> _RECORDS PROVIDED_
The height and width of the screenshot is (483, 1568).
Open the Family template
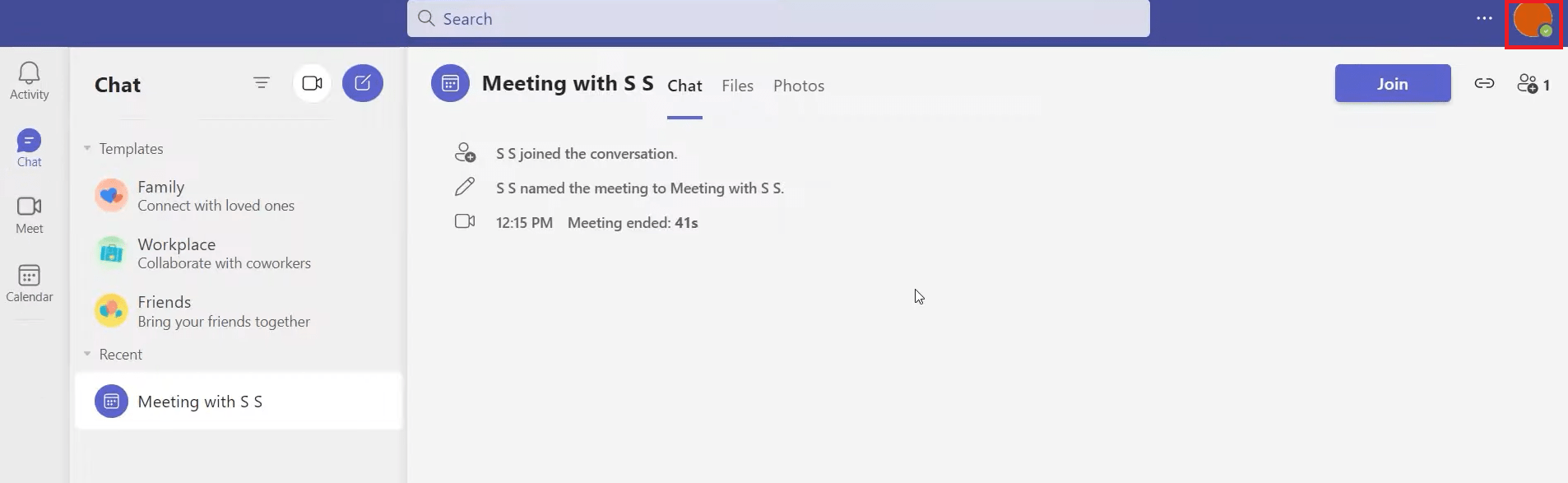coord(239,196)
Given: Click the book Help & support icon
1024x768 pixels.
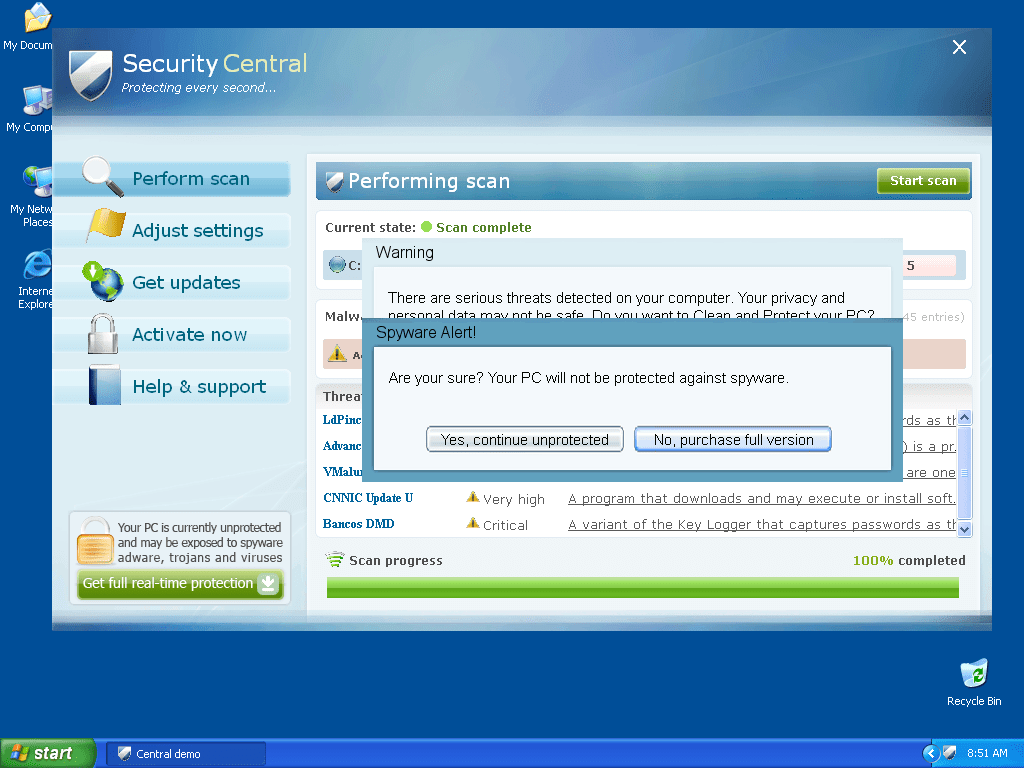Looking at the screenshot, I should click(x=104, y=386).
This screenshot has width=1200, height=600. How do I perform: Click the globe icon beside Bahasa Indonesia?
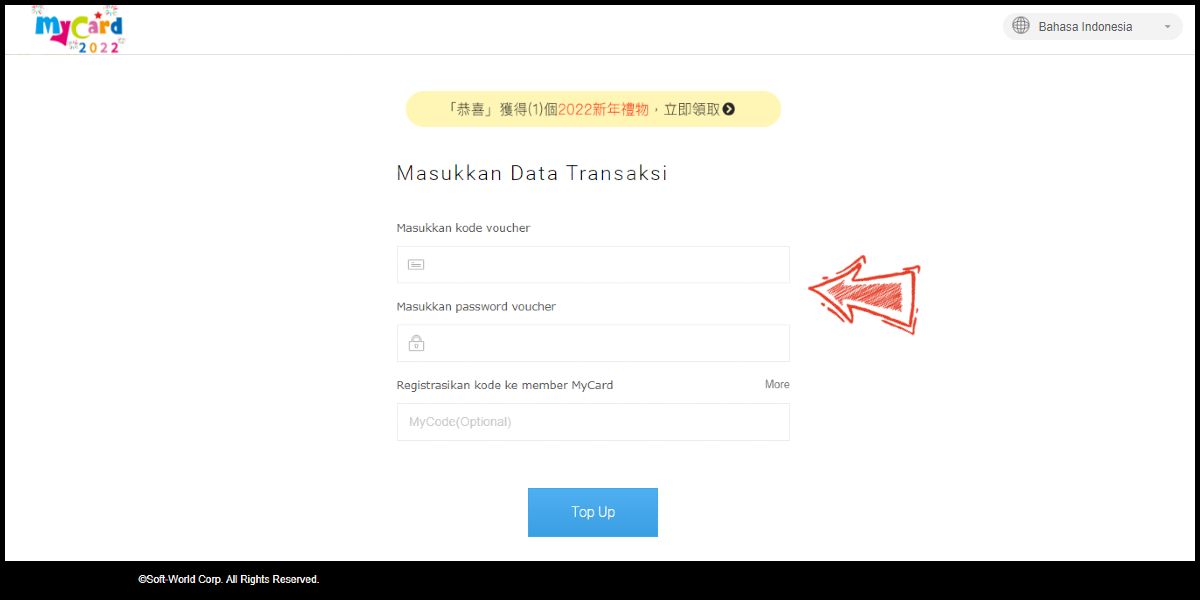(1021, 26)
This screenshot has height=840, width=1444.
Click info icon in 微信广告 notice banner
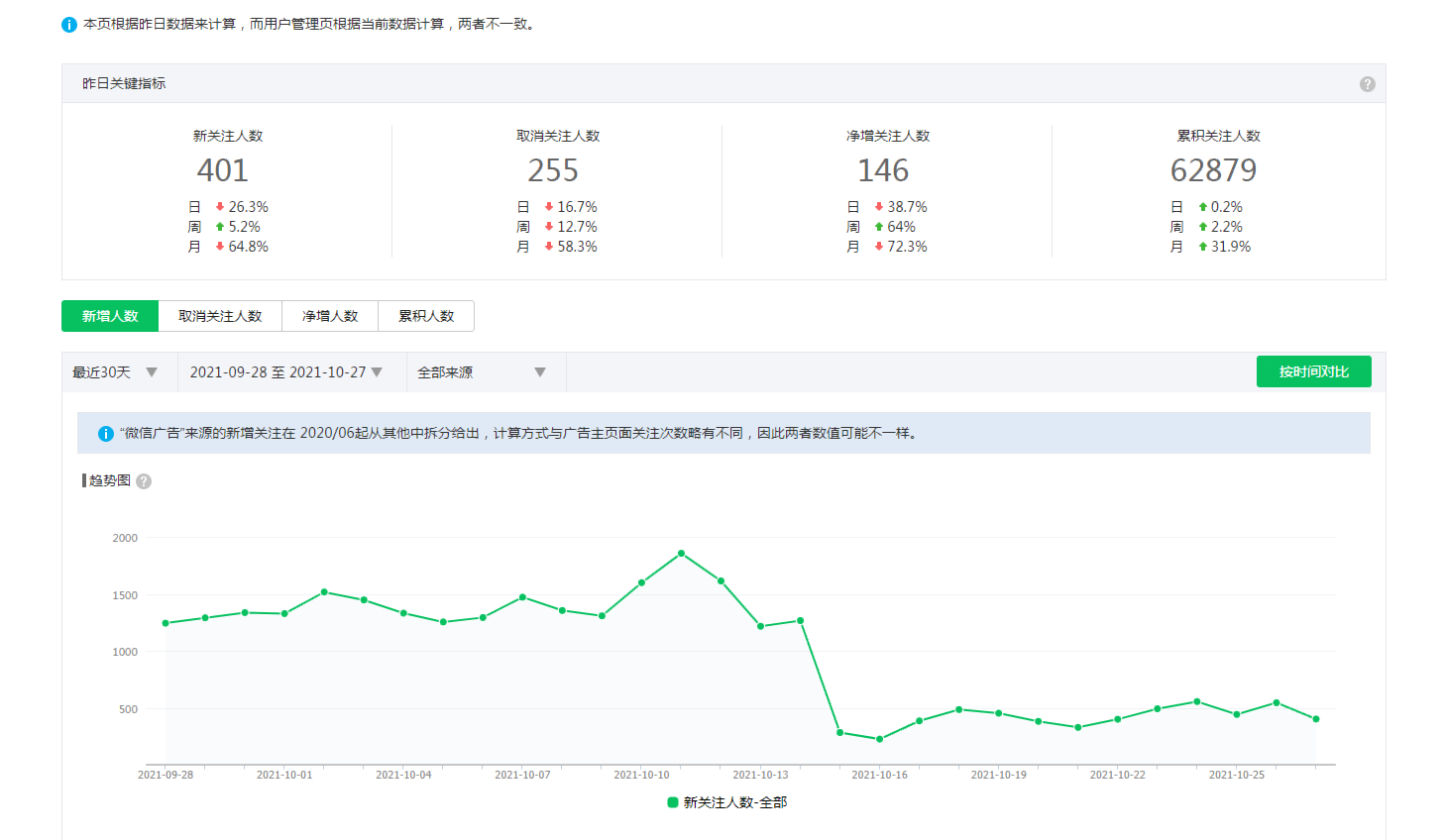point(105,434)
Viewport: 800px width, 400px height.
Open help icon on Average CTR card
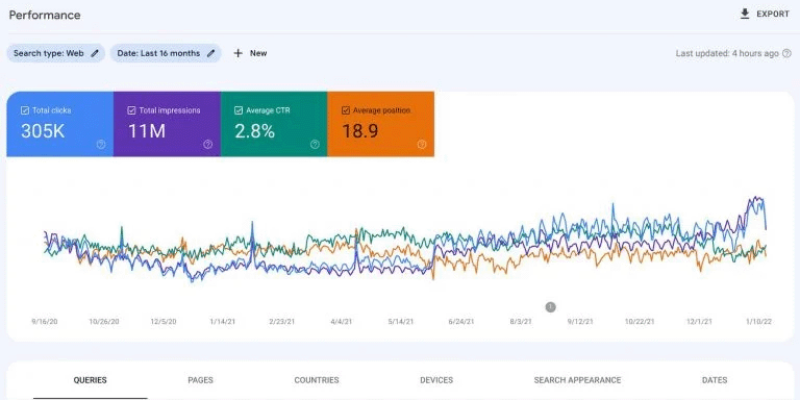pos(314,144)

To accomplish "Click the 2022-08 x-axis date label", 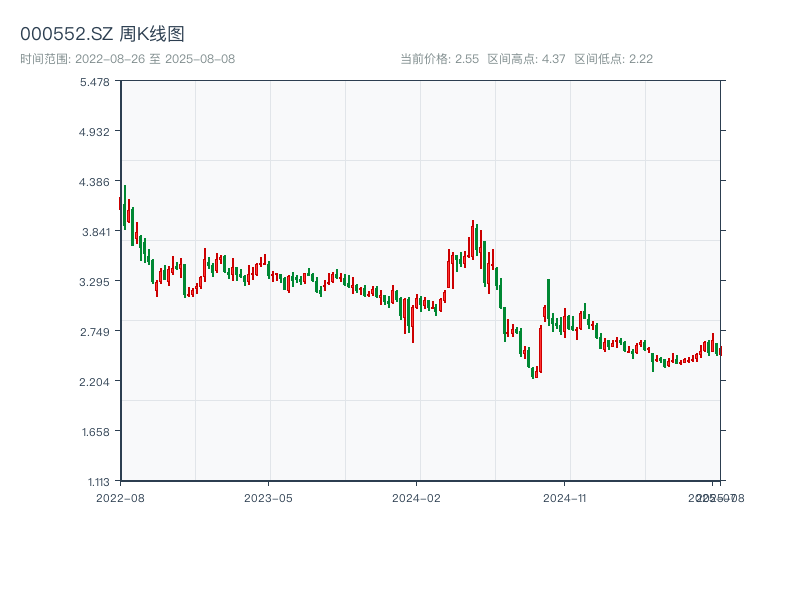I will coord(120,497).
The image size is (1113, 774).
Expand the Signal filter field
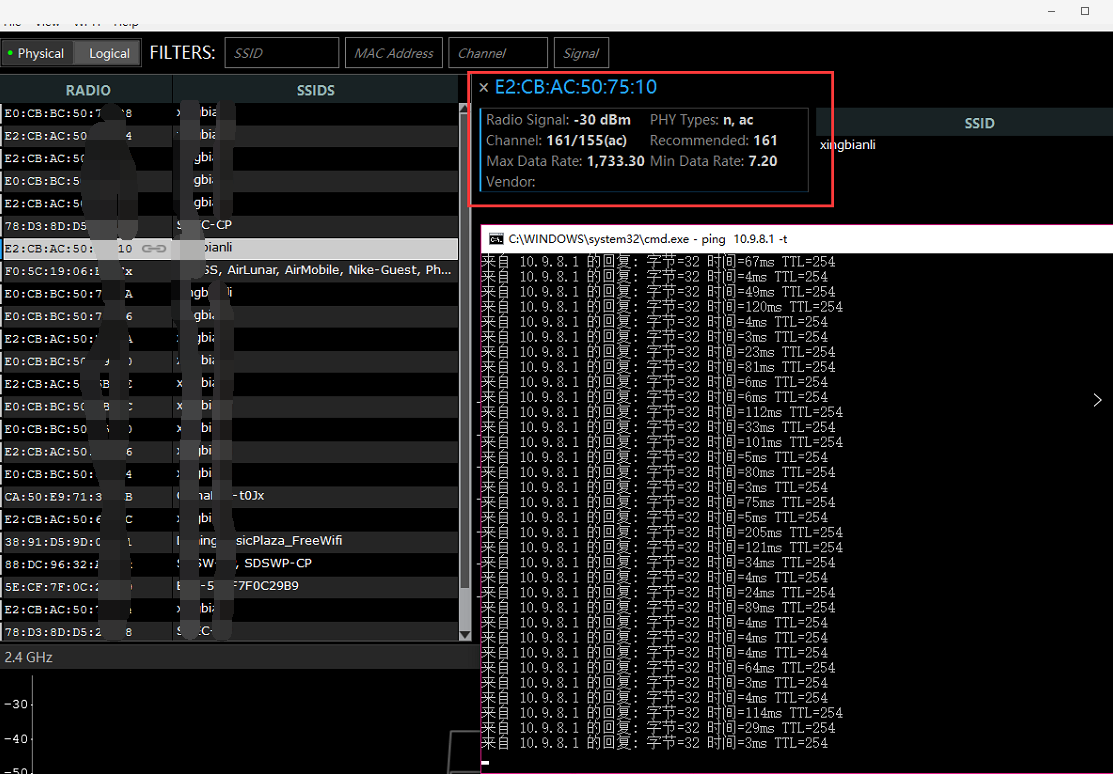(x=581, y=52)
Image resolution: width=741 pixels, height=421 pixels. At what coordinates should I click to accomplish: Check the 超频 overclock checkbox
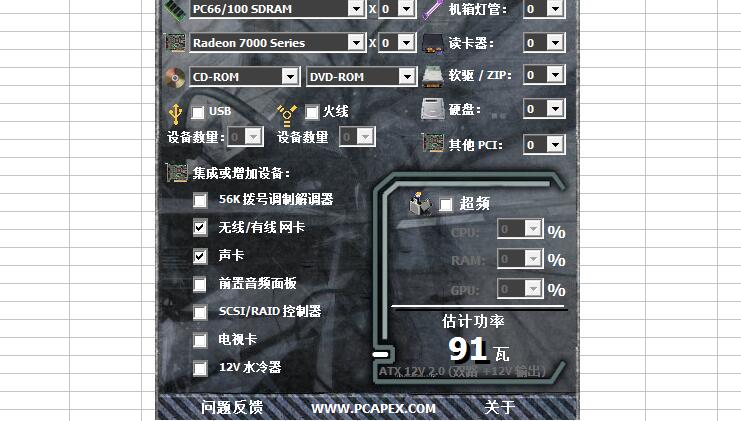click(x=446, y=205)
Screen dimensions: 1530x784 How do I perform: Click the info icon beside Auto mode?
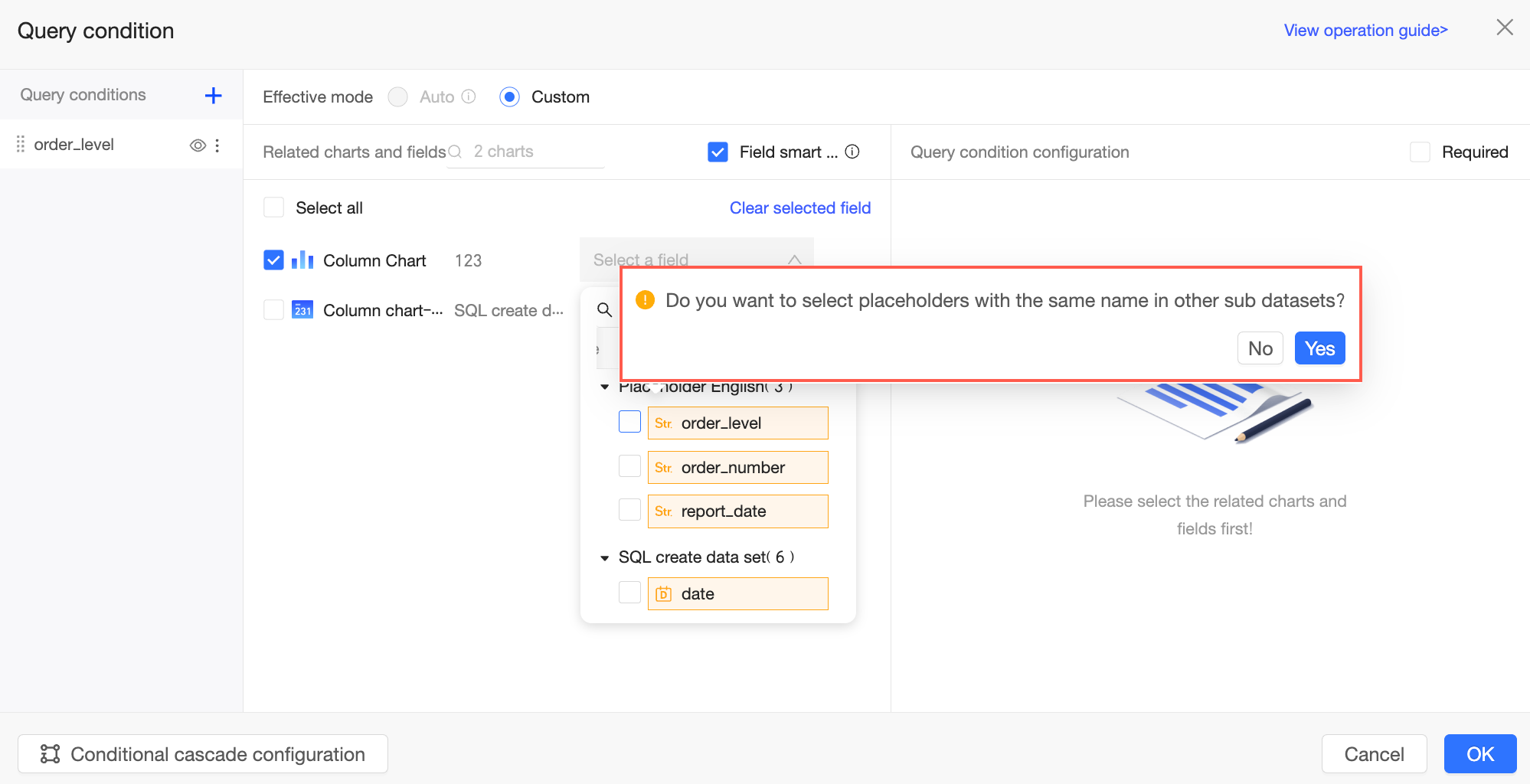click(x=469, y=96)
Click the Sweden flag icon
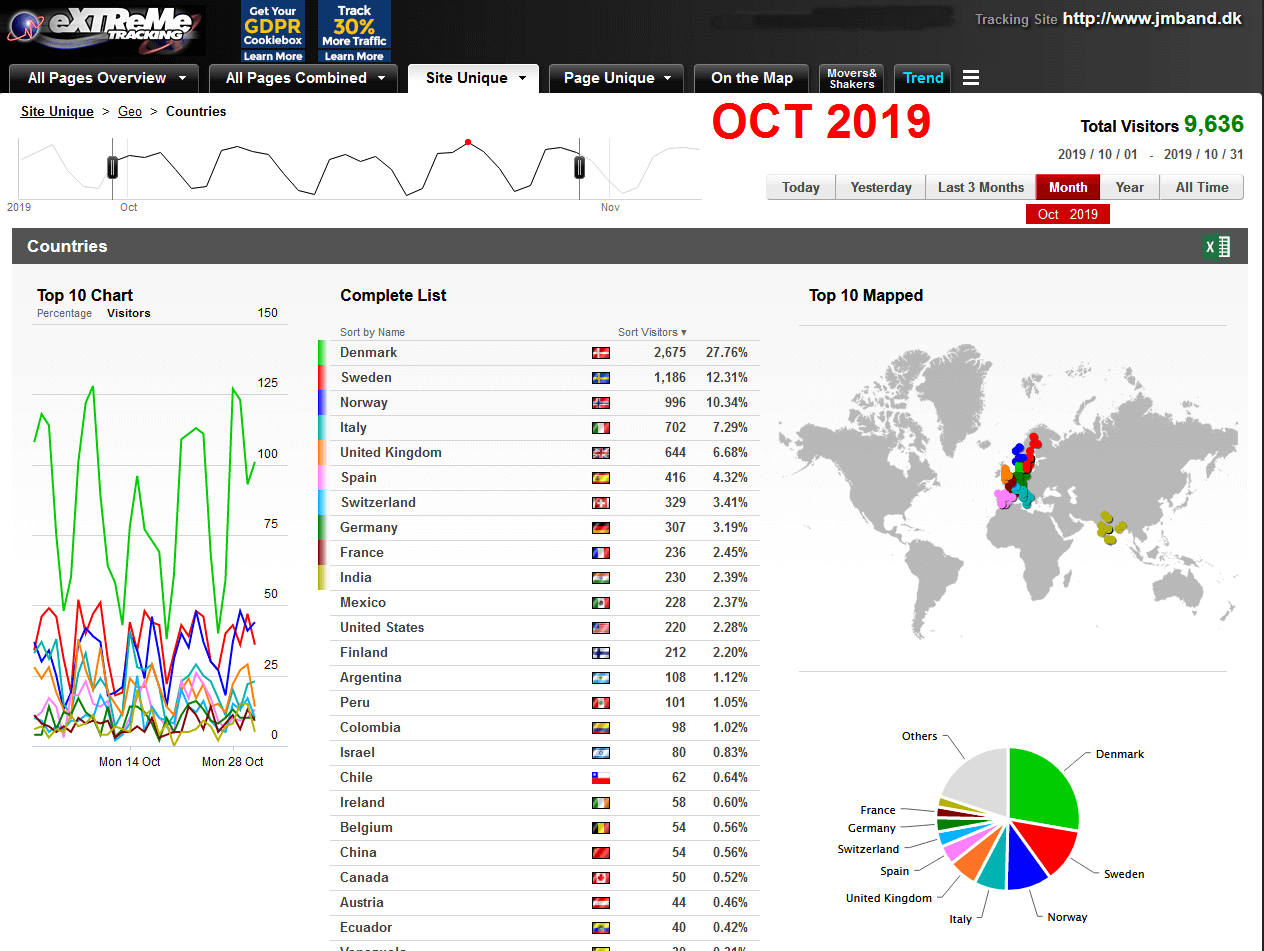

> _AIM OF THE EXERCISE_
Starting at the line that contains "Screen dimensions: 1530x784" and continuing through the end of the listing, rewrite those lines as a numbered list with blank lines omitted. Leave the pictures out of your answer.

> _RESULT FOR THIS TASK_
1. Screen dimensions: 1530x784 How do I perform: Click the info icon beside Auto mode?
2. click(x=469, y=96)
3. Click the Sweden flag icon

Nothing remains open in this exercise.